● Exercise:
Find every line below that contains the word "Viewport", and copy each one in full.

● The records:
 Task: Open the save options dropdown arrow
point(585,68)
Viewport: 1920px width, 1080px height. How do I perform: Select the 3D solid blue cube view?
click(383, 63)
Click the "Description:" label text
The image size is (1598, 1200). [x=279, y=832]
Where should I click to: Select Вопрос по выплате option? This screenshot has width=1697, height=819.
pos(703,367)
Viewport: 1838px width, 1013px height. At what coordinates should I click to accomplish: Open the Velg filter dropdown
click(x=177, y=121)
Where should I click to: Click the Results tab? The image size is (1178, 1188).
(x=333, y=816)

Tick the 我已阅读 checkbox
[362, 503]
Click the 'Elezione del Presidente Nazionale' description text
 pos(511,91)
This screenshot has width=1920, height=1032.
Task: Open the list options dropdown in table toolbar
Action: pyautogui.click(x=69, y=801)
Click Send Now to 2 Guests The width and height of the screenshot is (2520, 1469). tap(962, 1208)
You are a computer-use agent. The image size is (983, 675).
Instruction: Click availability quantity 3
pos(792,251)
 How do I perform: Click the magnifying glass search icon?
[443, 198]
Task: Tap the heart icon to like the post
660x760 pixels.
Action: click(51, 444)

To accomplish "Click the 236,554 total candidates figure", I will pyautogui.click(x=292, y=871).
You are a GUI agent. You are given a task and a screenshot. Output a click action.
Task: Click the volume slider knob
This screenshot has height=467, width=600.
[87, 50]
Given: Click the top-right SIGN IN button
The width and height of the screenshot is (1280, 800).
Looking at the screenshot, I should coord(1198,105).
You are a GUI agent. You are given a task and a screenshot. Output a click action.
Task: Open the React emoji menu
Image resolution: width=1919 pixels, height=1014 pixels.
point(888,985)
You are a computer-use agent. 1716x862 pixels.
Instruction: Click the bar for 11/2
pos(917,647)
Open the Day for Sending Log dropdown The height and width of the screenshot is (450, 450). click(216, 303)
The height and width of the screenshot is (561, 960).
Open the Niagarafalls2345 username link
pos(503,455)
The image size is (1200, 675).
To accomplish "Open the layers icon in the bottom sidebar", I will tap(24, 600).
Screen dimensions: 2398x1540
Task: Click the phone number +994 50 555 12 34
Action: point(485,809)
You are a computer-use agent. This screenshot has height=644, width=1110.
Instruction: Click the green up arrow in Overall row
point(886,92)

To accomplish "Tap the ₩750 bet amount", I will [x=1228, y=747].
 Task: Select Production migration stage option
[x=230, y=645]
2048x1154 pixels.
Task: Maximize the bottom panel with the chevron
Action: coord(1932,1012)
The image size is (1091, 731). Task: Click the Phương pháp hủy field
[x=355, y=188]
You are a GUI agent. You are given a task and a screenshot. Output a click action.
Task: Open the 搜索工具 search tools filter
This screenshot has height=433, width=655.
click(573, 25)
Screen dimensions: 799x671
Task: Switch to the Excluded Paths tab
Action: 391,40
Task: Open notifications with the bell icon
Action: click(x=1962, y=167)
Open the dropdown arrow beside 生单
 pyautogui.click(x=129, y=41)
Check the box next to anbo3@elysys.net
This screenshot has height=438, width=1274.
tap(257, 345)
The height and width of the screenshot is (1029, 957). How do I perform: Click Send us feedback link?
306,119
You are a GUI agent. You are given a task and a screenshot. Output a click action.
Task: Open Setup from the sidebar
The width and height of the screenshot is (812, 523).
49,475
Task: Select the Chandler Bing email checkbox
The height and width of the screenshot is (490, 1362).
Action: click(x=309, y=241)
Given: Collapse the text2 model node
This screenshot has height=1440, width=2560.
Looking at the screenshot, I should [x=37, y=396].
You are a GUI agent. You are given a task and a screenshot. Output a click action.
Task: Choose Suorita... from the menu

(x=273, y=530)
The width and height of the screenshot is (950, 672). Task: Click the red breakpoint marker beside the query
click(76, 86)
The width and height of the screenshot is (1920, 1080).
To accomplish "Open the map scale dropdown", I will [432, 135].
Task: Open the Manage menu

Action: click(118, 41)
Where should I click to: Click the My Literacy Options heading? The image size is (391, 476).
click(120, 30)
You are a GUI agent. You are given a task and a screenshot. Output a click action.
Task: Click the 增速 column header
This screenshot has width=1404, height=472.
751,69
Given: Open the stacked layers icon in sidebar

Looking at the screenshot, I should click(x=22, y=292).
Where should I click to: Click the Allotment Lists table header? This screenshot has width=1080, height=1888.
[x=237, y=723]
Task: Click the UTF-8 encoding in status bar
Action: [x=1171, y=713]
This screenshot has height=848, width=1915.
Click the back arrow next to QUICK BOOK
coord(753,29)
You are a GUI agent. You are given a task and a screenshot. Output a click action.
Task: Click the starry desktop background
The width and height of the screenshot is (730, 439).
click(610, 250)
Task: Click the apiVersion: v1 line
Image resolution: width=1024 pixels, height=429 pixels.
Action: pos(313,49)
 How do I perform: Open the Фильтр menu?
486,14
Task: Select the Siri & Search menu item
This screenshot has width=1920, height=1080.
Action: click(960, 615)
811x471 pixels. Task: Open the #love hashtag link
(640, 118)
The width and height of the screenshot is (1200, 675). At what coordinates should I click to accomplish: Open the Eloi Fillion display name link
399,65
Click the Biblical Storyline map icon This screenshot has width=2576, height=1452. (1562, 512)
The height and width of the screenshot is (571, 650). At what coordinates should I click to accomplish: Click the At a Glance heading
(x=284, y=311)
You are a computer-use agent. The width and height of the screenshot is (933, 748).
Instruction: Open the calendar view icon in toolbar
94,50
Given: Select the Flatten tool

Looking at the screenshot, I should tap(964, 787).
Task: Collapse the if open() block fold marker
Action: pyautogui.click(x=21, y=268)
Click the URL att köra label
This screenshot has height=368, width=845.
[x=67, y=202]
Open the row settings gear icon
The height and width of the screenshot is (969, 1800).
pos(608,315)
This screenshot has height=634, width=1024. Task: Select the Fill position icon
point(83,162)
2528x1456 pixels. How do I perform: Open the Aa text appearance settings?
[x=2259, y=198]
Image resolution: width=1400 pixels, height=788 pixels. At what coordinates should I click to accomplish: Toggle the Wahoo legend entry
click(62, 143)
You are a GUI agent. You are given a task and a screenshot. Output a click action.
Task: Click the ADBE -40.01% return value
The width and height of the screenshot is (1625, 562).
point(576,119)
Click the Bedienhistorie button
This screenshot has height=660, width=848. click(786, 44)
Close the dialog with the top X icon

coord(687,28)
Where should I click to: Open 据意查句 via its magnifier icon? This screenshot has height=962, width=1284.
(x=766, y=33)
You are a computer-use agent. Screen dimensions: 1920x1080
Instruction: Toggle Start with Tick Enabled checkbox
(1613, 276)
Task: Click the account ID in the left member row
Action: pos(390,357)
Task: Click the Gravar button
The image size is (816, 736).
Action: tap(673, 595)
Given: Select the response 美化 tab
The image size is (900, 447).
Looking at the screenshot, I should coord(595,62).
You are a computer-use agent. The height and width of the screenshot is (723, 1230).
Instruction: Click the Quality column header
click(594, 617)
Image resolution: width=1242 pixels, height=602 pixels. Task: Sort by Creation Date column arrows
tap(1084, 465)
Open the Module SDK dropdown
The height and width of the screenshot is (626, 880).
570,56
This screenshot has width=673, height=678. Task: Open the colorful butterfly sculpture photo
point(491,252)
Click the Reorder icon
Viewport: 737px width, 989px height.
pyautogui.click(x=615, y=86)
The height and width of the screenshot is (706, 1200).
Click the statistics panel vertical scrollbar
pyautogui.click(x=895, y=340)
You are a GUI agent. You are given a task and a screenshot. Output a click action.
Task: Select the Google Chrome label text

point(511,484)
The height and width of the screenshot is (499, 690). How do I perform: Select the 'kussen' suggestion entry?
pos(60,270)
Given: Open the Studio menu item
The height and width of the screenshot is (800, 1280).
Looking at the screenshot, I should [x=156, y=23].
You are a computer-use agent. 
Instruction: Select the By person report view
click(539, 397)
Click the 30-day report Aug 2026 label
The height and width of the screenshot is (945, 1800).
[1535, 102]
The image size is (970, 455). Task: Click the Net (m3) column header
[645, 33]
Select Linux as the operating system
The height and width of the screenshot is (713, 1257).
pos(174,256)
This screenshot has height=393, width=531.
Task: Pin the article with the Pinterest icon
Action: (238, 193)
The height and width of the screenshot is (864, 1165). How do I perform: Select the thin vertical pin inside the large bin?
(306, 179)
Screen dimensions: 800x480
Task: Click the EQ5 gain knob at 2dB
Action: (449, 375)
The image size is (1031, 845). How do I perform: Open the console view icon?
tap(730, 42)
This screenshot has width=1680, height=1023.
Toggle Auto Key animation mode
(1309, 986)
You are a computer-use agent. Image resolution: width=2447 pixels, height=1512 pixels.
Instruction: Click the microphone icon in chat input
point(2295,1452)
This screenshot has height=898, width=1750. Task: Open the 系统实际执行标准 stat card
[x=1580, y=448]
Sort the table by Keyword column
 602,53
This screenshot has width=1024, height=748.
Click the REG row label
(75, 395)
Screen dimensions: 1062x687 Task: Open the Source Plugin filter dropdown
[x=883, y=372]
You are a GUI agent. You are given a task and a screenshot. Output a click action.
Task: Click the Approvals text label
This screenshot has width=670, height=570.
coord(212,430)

● Worked solution:
Viewport: 1920px width, 1080px height. How do I perform: Select the 3D solid blue cube view?
Viewport: 1838px width, 1013px height. At what coordinates should I click to accomplish: Open the Velg filter dropdown
Viewport: 737px width, 989px height.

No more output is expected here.